Monday 8 September 2014

Principle, compromise and the politics of the status quo

If there is anything that any political establishment does not like, it is an unflinching unwillingness to compromise. If you won't deal with the establishment and its priorities, you will find yourself frozen out to the fringes.

Considering the fact that politics demands so much of those who take part - expecting them to leave idealism at the door - it isn't too much of a surprise that people's interest in the political arena drifts away. Nor that others encourage people to walk away (Brand, 2013).

Nick Clegg and the Liberal Democrats are only the most well known to have been faced with this difficult dilemma.

Clegg and the Lib Dems, by choosing a tawdry compromise - compromise itself being a virtue, not a vice, when attempting to achieve all of the best things without any of the worst - and accepting a coalition with the Conservatives, made a pragmatic choice: to get things done, within the system presently in place, and risk the ire of their slighted support on the left. That choice has so far only burned them.

In 2010, with a potential coalition looming, more than one comparison was made between Clegg's situation and that of the former Labour Prime Minister Ramsay MacDonald.

Ramsay MacDonald, Prime Minister in the 1920s and 30s, chose to defy his party and form a multi-party national government to deal with the Great Depression - following the stock market crash of 1929. MacDonald and Labour found that, restricted as they were in their views to a classical economic approach and balanced budgets, they were unable to respond to the crisis.

MacDonald would not listen to the ideas of John Maynard Keynes, who suggested that the country aught to engage in deficit spending - using the cheap credit available to nation-states - in order to cover financial commitments and stimulate a recovery. As unemployment rose drastically the Labour Party split, unable to resolve their differences.

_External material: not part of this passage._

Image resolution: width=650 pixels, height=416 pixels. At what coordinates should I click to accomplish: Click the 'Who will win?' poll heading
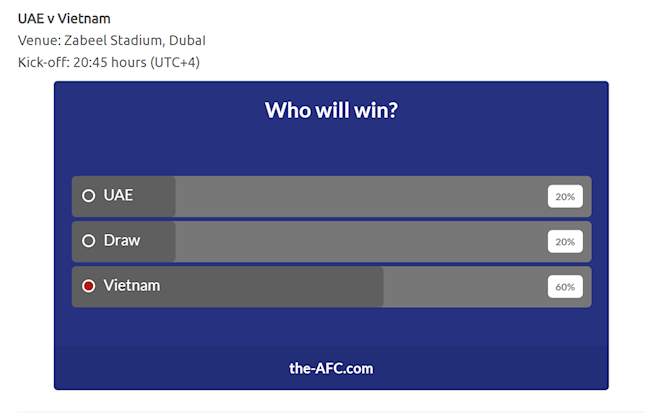tap(331, 109)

The King encouraged MacDonald to form a National Government - a coalition between all three major parties, in the national interest - to manage the crisis. By forming a government with the Conservatives, however, MacDonald was labelled a traitor and expelled from the Labour Party.

MacDonald paid the price in infamy for making practical compromises with the establishment, in order to achieve his aims. Other have instead paid a price for refusing to compromise their principles.

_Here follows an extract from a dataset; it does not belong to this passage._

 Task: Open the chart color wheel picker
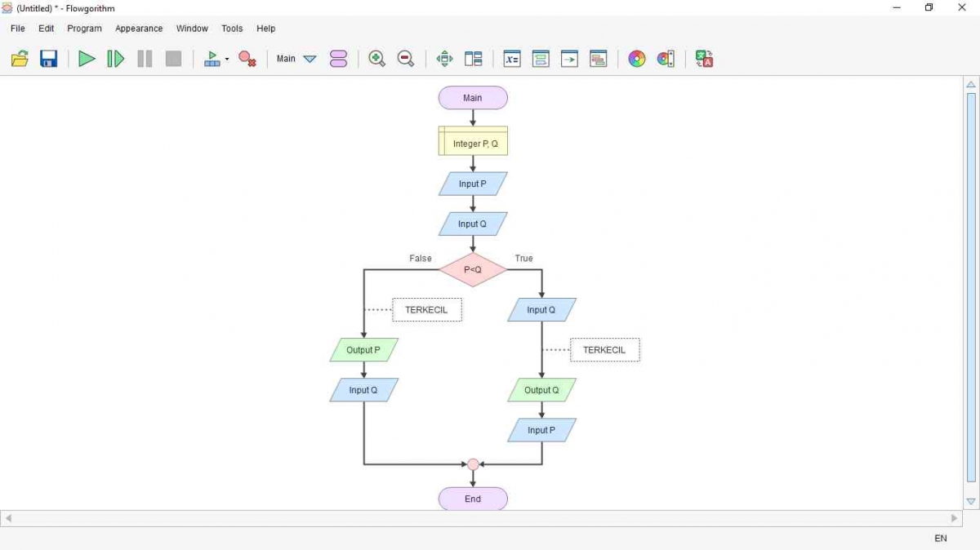click(636, 58)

Louis-Joseph Papineau was the Speaker of the Assembly for Lower Canada, the French-speaking predecessor to the French-Canadian province of Quebec. He would not deal with the British Empire's unelected, and unaccountable, colonial governors, who he felt were allowed to run rampant and ruled through their Chateau Clique.

Papineau was amongst the leaders of Parti canadien, and the founders of its successor Parti patriote, combining Canadians of many backgrounds form French and Irish, to English. He was opposed to British commercial exploitation of Canada and Canadians, led boycotts against British goods and campaigned for responsible government in Canada - government and economic policy accountable to the people.

His resistance ultimately led to open rebellion, which he had opposed at the Assemblée des six-comtés when other had spoken of revolution. Despite not taking part in the rebellion, his arrest was nonetheless ordered, and was forced to flee into exile. By the time his name was cleared, and he was able to return, the country had already changed drastically. The Canadian provinces had been unified, as part of attempts to assimilate the French-speaking population, and the issues of the day had moved on.

Carlo Cattaneo was another who found himself frozen out. Cattaneo - a writer, as well as founder and editor of Il Poletecnico, a journal committed to the positive sciences, to interdisciplinary work and to practical applications - was a federalist and republican in 19th century Italy.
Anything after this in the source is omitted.